It said the number of elected Māori ward members and general ward members would not be proportionate to their respective Māori and general roll populations. There are 21,700 people on the Māori roll and 55,600 on the general roll in the Rotorua district.
On Tuesday, standing in for Prime Minister Jacinda Ardern, Finance Minister Grant Robertson told RNZ’s Morning Report he acknowledged the bill had “fallen foul” of the Bill of Rights Act.
He said it was general practice to vote in support of a local bill at its first reading in order to look at it in more detail.
Robertson said the bill had “significant issues that … would make it difficult to support”.

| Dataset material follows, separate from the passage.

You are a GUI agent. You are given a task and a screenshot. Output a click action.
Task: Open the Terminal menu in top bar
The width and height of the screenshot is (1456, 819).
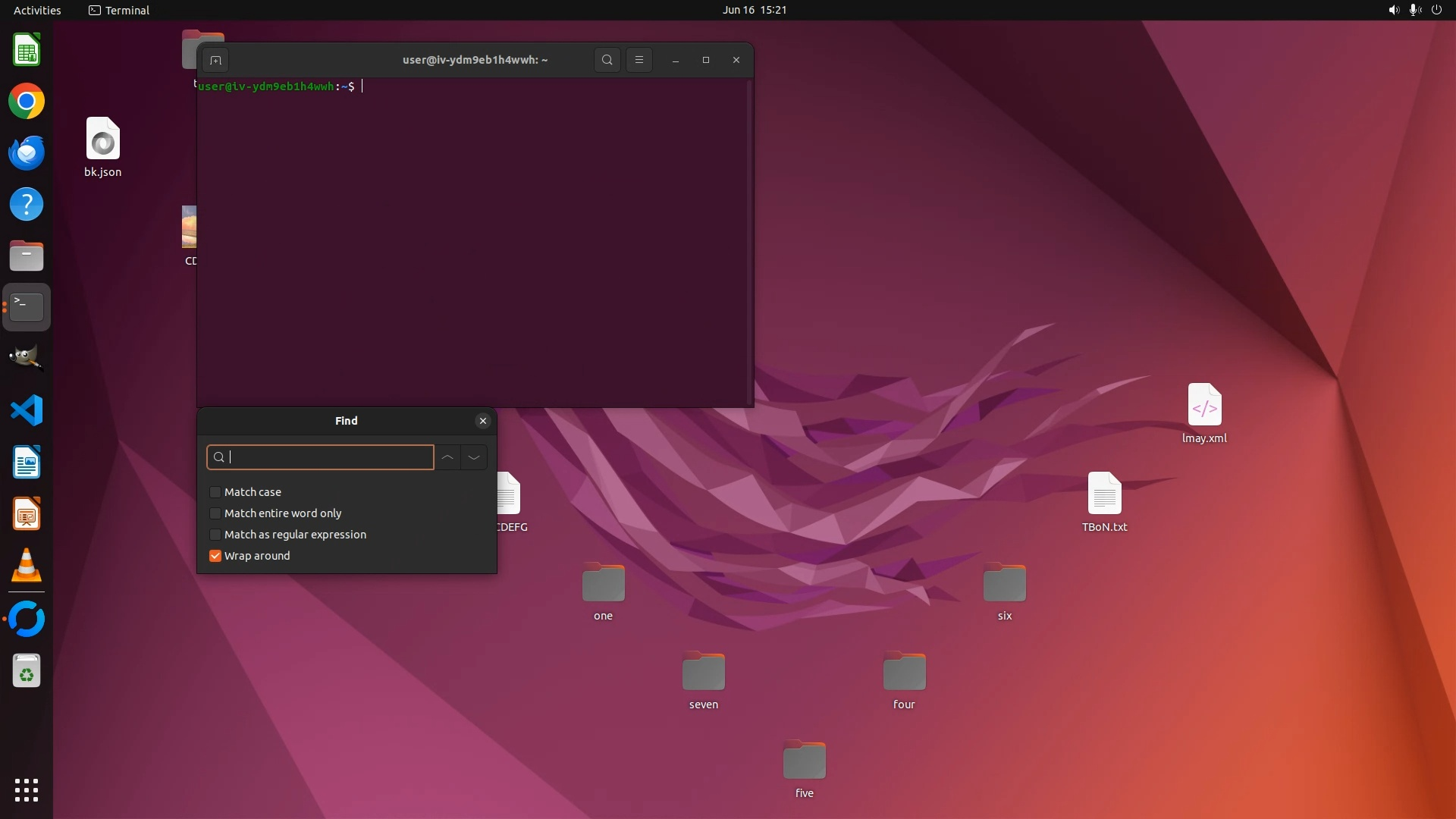pos(119,10)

On Tuesday, Local Democracy Reporting asked Robertson if his comments meant he would not support it at its second reading, and whether he believed the bill’s issues could be resolved at a select committee.
Robertson said, as it was a local bill, changes were requested by the council not the Government.
He said the council and select committee would need to “consider the implications of the Bill of Rights analysis”.
The bill needs to pass by June 1 to be enacted in time for the 2022 local election.
Te Pāti Māori co-leader and Waiariki MP Rawiri Waititi said he found it “ironic” Parker had the “caucacity” to call the bill discriminatory.
Caucacity is a slang term combining “caucasian” and “audacity”.
Waititi said the bill gave equal representation to tangata whenua and tangata Tiriti.
“He and his mates of the same ilk wouldn’t know discrimination if they fell over it. He has the absolute cheek.
“Pākehā should stay away from using the term ‘discrimination’, especially when it comes to Māori seeking equality when it comes to representation in their own country.”
Waititi said he believed rules restricting the Māori electoral option to every five to six years was discriminatory and had a private member’s bill to change it.
“Rotorua’s electoral bill is brave and progressive. This is an exciting opportunity for our country to learn from Te Arawa. This is the sort of equality of governance that gave our tīpuna signed up for when they gave consent to Pākehā coming here. promised in Article Three of Te Tiriti o Waitangi and Rotorua’s Fenton Agreement.”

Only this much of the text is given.